Why Biden’s Claim of Cutting the Deficit Is False, in a Single Chart
Since President Joe Biden took office office early last year, America’s long-term budget deficit has grown by $2.4 trillion.
But that fact seems to get obscured in coverage—even skeptical coverage—of the White House’s claims about reducing the federal deficit.
Starting in this year’s State of the Union address and continuing through through his op-ed last month in The Wall Street Journal, Biden has constantly claimed to have overseen a huge one-year reduction in the budget deficit. Indeed, this year’s deficit is expected to be less than half of last year’s $2.8 trillion shortfall. Smart reporters and commentators have pointed out, correctly, that this drop in the deficit is a mirage created by the end of the federal government’s COVID-19 emergency spending, which blasted the budget deficit to never-before-seen levels during each of the past two fiscal years.
That’s an important caveat, but it doesn’t tell the whole story. The White House’s claims of deficit reduction are not merely “misleading” or “actually true…but uttterly deceitful“; they are absolutely, definitively false.
To prove it, all you have to do is look at the current budgetary baseline released last month by the Congressional Budget Office (CBO) and compare it to the baseline from February 2021. In other words, compare the trajectory of deficit spending at the very end of the Trump administration to the current trajectory of deficit spending after one year of Biden’s term in office.

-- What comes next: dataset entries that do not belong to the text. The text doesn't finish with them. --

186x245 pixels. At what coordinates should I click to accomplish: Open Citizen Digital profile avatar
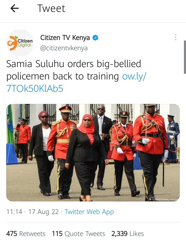pyautogui.click(x=20, y=43)
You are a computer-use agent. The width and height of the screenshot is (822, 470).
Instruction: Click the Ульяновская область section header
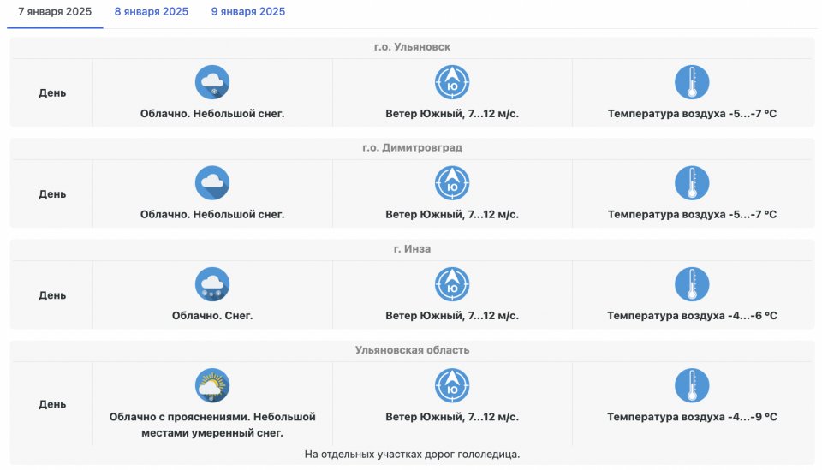412,350
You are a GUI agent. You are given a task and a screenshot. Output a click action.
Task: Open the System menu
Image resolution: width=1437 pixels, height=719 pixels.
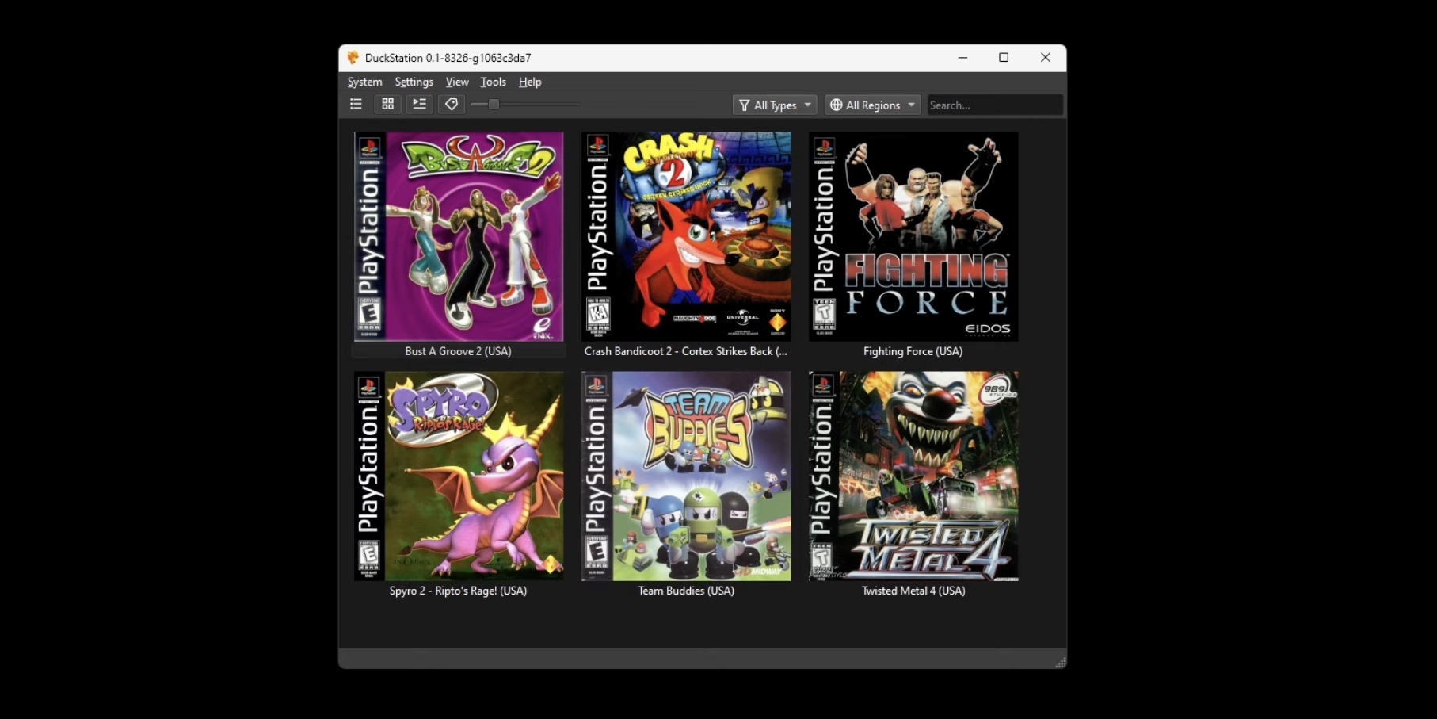364,82
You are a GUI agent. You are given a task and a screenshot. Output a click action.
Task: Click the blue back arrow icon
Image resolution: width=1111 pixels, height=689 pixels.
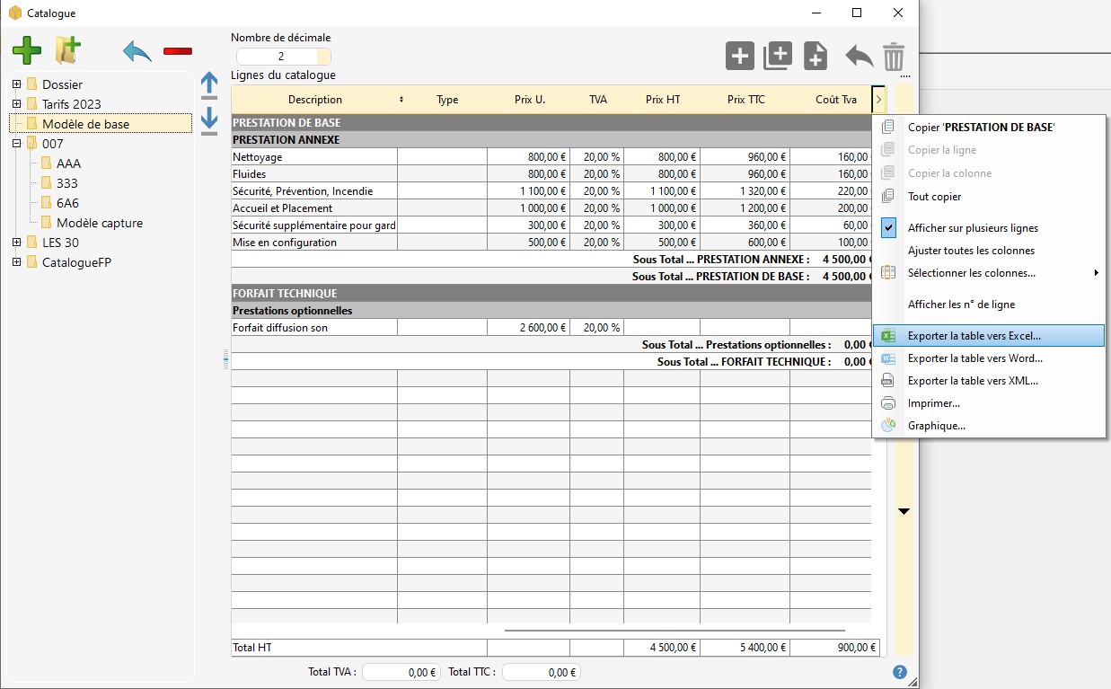[x=137, y=51]
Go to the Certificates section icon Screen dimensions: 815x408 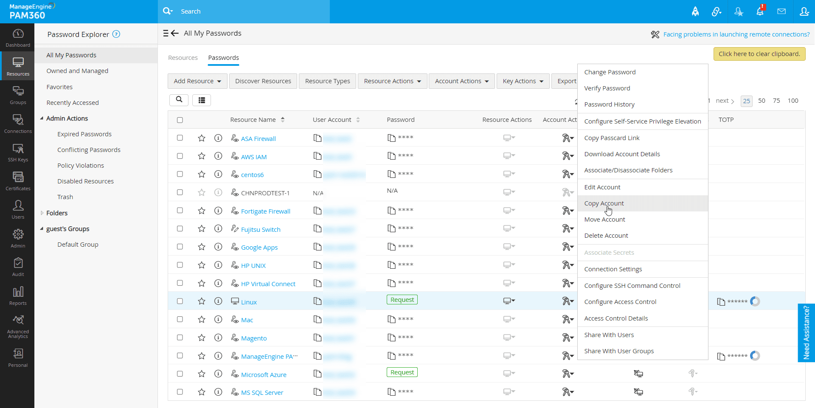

Here’s how that looks, courtesy of David Ditch, a policy analyst at the Heritage Foundation who helpfully put the two trajectories into a single chart:
You can see the big drop-off from fiscal year 2021 to fiscal year 2022 that the White House has been talking about. What hardly anyone is discussing is the gap between the red bars and the grey bars in every year over the next decade. That gap is the result of deficit spending that Biden signed into law over the past 16 months, including the American Rescue Plan, the bipartisan infrastructure package, and spending increases included in the federal budget that passed in March.